■ EXERCISE
Rewrite the data below, changing every "diaper" to "nappy" and keeping everything else the same. Omit the pictures from your answer.

Data for locating words and elements
★ ★ ★ ★
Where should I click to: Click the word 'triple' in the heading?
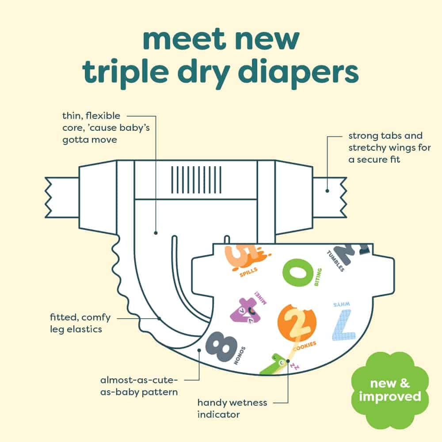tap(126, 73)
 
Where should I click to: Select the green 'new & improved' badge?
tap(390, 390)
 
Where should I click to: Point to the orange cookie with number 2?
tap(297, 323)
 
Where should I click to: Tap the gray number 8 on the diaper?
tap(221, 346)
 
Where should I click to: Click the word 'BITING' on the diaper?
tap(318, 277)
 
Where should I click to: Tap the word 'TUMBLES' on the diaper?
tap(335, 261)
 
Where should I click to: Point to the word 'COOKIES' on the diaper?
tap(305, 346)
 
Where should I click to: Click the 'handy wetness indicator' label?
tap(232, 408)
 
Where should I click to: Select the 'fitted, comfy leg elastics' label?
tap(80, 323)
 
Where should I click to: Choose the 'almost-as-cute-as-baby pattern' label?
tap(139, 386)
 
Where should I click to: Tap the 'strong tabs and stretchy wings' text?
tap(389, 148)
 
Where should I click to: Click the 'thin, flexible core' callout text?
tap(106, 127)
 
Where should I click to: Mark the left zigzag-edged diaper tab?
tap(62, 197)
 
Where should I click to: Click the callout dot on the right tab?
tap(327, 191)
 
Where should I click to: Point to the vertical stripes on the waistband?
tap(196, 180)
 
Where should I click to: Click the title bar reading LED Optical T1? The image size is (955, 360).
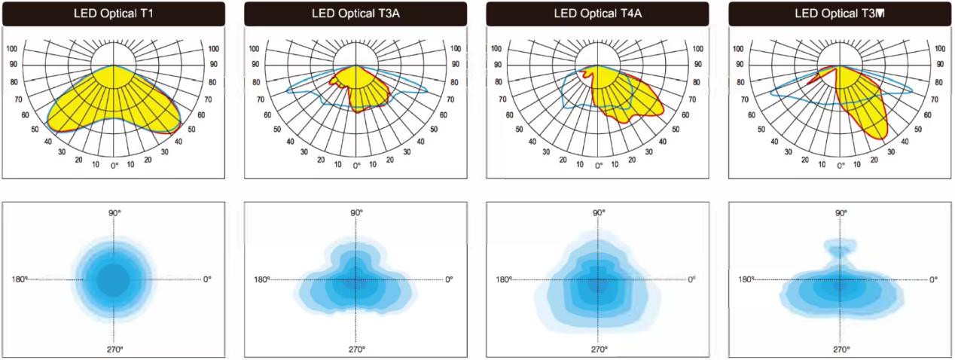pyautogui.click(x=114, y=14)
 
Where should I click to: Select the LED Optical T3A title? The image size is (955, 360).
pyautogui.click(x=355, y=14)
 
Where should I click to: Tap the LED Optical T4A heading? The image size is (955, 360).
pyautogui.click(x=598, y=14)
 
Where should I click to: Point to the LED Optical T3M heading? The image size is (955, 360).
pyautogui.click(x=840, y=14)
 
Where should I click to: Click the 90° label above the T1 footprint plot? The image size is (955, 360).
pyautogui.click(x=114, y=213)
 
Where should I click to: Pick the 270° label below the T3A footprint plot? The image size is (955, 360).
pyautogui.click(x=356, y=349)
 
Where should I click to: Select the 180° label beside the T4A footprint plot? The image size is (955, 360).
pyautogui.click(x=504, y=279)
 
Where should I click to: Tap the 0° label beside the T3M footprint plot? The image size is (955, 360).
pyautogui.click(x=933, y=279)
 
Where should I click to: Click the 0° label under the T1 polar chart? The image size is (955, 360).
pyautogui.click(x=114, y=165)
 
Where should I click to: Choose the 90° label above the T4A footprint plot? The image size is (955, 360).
★ ★ ★ ★
■ THE ANSWER
Where should I click to: Click the word 'triple' in the heading?
tap(126, 73)
 
Where should I click to: Select the green 'new & improved' badge?
tap(390, 390)
 
Where should I click to: Point to the orange cookie with number 2?
tap(297, 323)
 
Where should I click to: Tap the gray number 8 on the nappy?
tap(221, 346)
 
Where should I click to: Click the word 'BITING' on the nappy?
tap(318, 277)
 
Where should I click to: Tap the word 'TUMBLES' on the nappy?
tap(335, 261)
 
Where should I click to: Point to the word 'COOKIES' on the nappy?
tap(305, 346)
 
Where should I click to: Click the 'handy wetness indicator' label?
tap(232, 408)
 
Where should I click to: Select the 'fitted, comfy leg elastics' label?
tap(80, 323)
 
Where should I click to: Choose the 'almost-as-cute-as-baby pattern' label?
tap(139, 386)
 
Where should I click to: Tap the 'strong tabs and stretchy wings' text?
tap(389, 148)
 
Where should I click to: Click the 'thin, flexible core' callout text?
tap(106, 127)
 
Where should I click to: Mark the left zigzag-edged nappy tab?
tap(62, 197)
 
Where should I click to: Click the callout dot on the right tab?
tap(327, 191)
 
Where should I click to: Point to the vertical stripes on the waistband?
tap(196, 180)
 
Where should I click to: Click the title bar reading LED Optical T1? The image size is (955, 360).
pyautogui.click(x=114, y=14)
 
Where should I click to: Select the LED Optical T3A title? The image size is (955, 360).
pyautogui.click(x=355, y=14)
 
Where should I click to: Tap the LED Optical T4A heading? The image size is (955, 360).
pyautogui.click(x=598, y=14)
 
Where should I click to: Point to the LED Optical T3M heading? The image size is (955, 360).
pyautogui.click(x=840, y=14)
 
Where should I click to: Click the 90° label above the T1 footprint plot? The image size is (955, 360).
pyautogui.click(x=114, y=213)
 
Where should I click to: Pick the 270° label below the T3A footprint plot? The image size is (955, 360).
pyautogui.click(x=356, y=349)
 
Where should I click to: Select the 180° label beside the T4A footprint plot? The image size is (955, 360).
pyautogui.click(x=504, y=279)
 
Where should I click to: Tap the 0° label beside the T3M footprint plot? The image size is (955, 360).
pyautogui.click(x=933, y=279)
 
Where should I click to: Click the 0° label under the T1 polar chart? The image size is (955, 360).
pyautogui.click(x=114, y=165)
 
Where should I click to: Choose the 90° label above the T4A footprint plot? The image size is (955, 360).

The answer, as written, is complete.